Question

I receive data objects at random times at a high frequency, and need to update the JavaFX GUI with these. However, I don't want to fill the javafx event queue with a very large number of runnables (I use Platform.RunLater).

I have been thinking of how to best implement a throttling algorithm.

  • Would it be best to have a separate GUIUpdater thread that check for example a blocking queue for new objects, and then sleeps for example for 30ms and then checks again, in an infinite loop? In that case, would a blocking queue be the optimal data structure? Please note I only need the latest data object and the blockingQueue is a FIFO queue and I can't seem to pick only the latest entry.
  • Or - would it be better to simply just update the GUI with Platform.RunLater if nanoTime-startTime > 30ms? In that case, I don't need a separate thread to perform the Platform.RunLater-call. However - if an update is received when 30ms hasn't passed, and then no updates are received for some time, the last update will not show up in the GUI.

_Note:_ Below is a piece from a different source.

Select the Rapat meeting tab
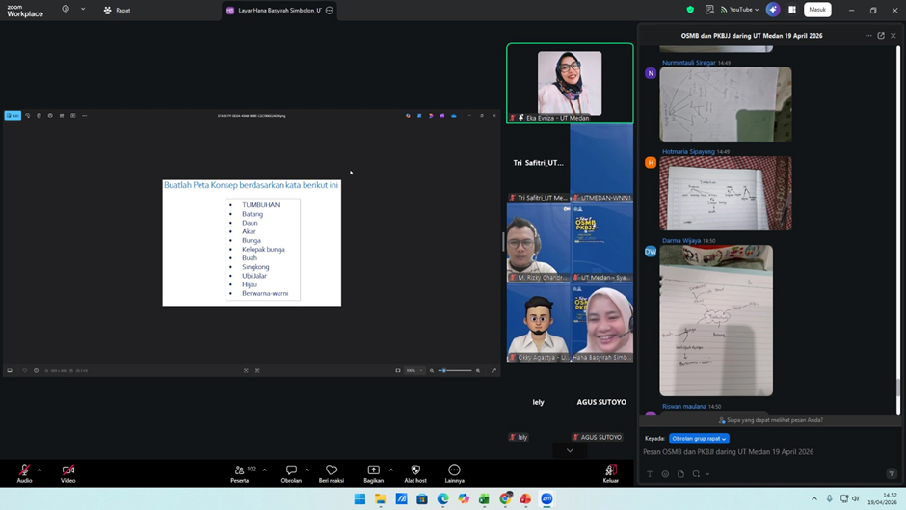Viewport: 906px width, 510px height. coord(117,11)
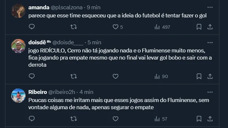Bookmark Ribeiro's tweet about Fluminense
Screen dimensions: 228x128
pyautogui.click(x=199, y=118)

Any suggestions on how to design a throttling algorithm for JavaFX Platform.RunLater GUI updates in a short, efficient way?

Was it helpful?

Solution

This is the idiom used in the Task class for implementing the updateMessage(...) method, and other similar methods. It provides a nice, robust solution to avoid flooding the FX Application Thread:

import java.util.concurrent.atomic.AtomicLong;

import javafx.application.Application;
import javafx.application.Platform;
import javafx.geometry.Insets;
import javafx.geometry.Pos;
import javafx.scene.Scene;
import javafx.scene.control.Label;
import javafx.scene.layout.VBox;
import javafx.stage.Stage;

public class ThrottlingCounter extends Application {

    @Override
    public void start(Stage primaryStage) {
        final AtomicLong counter = new AtomicLong(-1);
        final Label label = new Label();
        final Thread countThread = new Thread(new Runnable() {
            @Override
            public void run() {
                long count = 0 ;
                while (true) {
                    count++ ;
                    if (counter.getAndSet(count) == -1) {
                        updateUI(counter, label);
                    }
                }
            }
        });
        countThread.setDaemon(true);
        countThread.start();

        VBox root = new VBox();
        root.getChildren().add(label);
        root.setPadding(new Insets(5));
        root.setAlignment(Pos.CENTER);

        Scene scene = new Scene(root, 150, 100);
        primaryStage.setScene(scene);
        primaryStage.show();
    }

    private void updateUI(final AtomicLong counter,
            final Label label) {
        Platform.runLater(new Runnable() {
            @Override
            public void run() {
                final String msg = String.format("Count: %,d", counter.getAndSet(-1));
                label.setText(msg);
            }
        });
    }

    public static void main(String[] args) {
        launch(args);
    }
}

The AtomicLong holds the current value to be used to update the Label. The count continually increments and updates the AtomicLong, but only schedules a call to Platform.runLater(...) if it's current value is -1. The Platform.runLater(...) updates the Label with the current value from the AtomicLong and flips the AtomicLong back to -1, indicating that it's ready for a new update.